The Governor's “ZERO tolerance” approach to crime came into being not just in words, but in reforms aimed at curtailing a broad array of offenses.

The results are staggering. Since 1995, all crime is down 25 percent. Violent crime is down 31 percent. Homicide is down 48 percent. Robbery, too, is down dramatically: 39 percent.

The federal government says New York is reducing violent crime at twice the national average and New York is outperforming every large state.

Those statistics are worth touting, and as the Governor now says of a state once known for its poor showing in those areas, “New York is now number one in all the right categories.”

The largest tax cuts in history — income, corporate, property, sales, all kinds — are Pataki tax cuts.

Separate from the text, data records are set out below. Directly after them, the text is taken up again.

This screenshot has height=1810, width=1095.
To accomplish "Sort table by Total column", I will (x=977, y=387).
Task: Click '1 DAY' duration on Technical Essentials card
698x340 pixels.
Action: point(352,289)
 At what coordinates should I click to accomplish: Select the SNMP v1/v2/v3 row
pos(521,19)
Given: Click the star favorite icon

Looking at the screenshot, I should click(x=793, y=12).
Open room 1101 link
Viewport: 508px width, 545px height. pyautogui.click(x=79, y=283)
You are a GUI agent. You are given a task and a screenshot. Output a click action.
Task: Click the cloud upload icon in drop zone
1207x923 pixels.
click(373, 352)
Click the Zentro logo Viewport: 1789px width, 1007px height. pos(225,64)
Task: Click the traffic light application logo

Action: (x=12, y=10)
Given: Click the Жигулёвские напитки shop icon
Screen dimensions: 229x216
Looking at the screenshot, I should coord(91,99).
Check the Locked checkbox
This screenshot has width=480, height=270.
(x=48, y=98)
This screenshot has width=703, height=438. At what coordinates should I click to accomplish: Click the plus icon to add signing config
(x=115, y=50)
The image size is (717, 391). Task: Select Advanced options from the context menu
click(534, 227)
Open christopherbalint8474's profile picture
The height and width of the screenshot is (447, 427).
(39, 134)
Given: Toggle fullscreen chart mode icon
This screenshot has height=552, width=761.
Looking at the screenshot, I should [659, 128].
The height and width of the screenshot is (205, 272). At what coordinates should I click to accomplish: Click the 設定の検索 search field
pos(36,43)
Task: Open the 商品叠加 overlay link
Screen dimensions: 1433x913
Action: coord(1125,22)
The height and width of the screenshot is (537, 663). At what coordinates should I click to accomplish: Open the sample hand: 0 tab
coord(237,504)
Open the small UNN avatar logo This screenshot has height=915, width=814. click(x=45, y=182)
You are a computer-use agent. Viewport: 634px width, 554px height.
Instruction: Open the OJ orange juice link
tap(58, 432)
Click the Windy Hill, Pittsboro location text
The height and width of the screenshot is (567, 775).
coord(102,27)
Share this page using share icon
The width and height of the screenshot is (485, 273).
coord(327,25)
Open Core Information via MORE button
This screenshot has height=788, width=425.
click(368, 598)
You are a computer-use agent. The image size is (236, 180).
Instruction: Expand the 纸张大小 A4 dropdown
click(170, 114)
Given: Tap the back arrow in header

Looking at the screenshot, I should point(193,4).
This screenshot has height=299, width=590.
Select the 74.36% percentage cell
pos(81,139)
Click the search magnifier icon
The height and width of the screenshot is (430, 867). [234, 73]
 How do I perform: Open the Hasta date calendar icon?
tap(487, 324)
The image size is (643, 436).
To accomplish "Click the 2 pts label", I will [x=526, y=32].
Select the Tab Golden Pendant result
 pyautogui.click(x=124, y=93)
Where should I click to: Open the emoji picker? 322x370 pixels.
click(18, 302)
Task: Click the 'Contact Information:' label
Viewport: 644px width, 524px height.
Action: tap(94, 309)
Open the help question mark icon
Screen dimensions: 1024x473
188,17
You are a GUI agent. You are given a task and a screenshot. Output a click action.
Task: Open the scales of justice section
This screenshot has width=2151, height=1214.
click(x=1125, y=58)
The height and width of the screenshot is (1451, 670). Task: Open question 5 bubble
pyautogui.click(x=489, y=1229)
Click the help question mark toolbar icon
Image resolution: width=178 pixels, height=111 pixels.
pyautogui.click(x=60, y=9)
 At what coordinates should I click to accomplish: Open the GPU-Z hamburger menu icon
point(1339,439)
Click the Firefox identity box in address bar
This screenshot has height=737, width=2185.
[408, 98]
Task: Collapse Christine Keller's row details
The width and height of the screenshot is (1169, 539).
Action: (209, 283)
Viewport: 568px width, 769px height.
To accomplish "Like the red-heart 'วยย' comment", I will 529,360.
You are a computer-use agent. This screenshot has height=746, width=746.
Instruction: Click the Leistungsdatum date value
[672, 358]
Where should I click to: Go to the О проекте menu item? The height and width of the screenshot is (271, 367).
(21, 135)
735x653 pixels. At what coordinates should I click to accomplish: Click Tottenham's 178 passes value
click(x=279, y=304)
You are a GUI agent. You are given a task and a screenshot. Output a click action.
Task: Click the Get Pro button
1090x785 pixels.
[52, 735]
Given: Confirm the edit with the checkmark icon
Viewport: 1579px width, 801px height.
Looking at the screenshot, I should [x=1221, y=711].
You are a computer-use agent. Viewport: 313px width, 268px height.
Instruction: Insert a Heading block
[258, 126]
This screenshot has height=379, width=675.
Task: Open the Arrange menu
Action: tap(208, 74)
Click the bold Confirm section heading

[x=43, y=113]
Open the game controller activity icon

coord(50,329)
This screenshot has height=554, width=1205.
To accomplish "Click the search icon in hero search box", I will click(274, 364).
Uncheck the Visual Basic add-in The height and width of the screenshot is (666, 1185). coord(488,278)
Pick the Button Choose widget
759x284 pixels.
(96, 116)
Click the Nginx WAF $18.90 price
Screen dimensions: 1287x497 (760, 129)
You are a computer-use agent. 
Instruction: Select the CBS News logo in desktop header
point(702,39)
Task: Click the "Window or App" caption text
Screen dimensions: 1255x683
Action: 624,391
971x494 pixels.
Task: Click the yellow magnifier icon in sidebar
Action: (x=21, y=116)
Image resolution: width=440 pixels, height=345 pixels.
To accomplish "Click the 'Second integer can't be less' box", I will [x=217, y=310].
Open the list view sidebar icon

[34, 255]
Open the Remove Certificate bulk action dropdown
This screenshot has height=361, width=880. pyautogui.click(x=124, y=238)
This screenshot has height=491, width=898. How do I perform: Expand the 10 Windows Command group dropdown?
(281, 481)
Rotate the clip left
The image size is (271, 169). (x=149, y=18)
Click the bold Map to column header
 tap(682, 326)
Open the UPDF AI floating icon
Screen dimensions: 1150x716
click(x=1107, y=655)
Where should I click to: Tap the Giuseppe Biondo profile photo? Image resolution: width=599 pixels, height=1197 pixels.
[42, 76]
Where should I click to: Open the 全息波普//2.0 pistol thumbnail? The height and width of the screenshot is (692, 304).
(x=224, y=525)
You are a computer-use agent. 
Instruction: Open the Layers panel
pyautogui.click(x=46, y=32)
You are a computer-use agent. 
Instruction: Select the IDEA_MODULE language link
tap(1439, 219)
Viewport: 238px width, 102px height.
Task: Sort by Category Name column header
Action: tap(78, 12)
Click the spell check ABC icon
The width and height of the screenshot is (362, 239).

The Governor has cut taxes 31 times, saving taxpayers and businesses $7.4 billion.

Income taxes are down 25 percent, the result of the first state income tax cut in a decade. The Governor's STAR plan cuts property taxes for senior citizen homeowners by an average of 45 percent, and 27 percent for all other homeowners. The state sales tax on clothing purchases under $110 will soon be eliminated entirely.

For New York City, the tax cuts enacted in Albany have virtually undone, in terms of dollars, all the tax increases imposed there during the early 1990s.

The Governor also championed the state's nationally-recognized battle to reform our failed welfare system.

Because of sweeping, fundamental reforms enacted by Governor Pataki and the Legislature, New York State's welfare rolls have been reduced by more than 537,000 — or 32 percent — from January 1995 through April 1998.

In New York, workfare has replaced welfare. All able-bodied recipients must earn their benefits or lose them. There is a five-year limit on benefits, and a new safety net program that focuses on non-cash benefits for basic needs.

The Governor has said that “When government starts taking responsibility for people, people stop taking responsibility for themselves.” We think he's right.

Many members of the Juniper Park Civic Association — including Richard Schick and Bob Holden — and many residents of Middle Village, Maspeth and Elmhurst agree that these developments have paid off considerably for their community and the state as a whole.

No longer must we look back with derision upon the days when state government failed its people and fell short of its obligations.

No longer must we lament over the apathy or cavalier attitude of a government that cultivated dependency instead of ingenuity.

No longer must we witness the decline of a state and people so deserving of their motto “Ever Upward.”

George Pataki continues to govern using the same energy he brought with him to Queens — just outside his 1994 campaign headquarters at the intersection of Eliot Avenue and Fresh Pond Road. The enthusiasm and optimism of that day peaked when he shook hands with our elected officials and predicted that New York would again be the envy of the nation.

Since then Governor Pataki has risen from relative obscurity to be one of our nation's most accomplished and respected executives — hammering out reforms vital to us, our children and our grandchildren.

Today we, the members of the Juniper Park Civic Association, proudly acknowledge the hard work, responsiveness and advocacy of our great Governor. We recognize that more needs be done, but applaud his vision and the gains made thus far.

We are therefore pleased and proud to select the Hon. George E. Pataki as our organization's 1998 Man of the Year, and offer best wishes to him for continued success and the swift completion of his mission.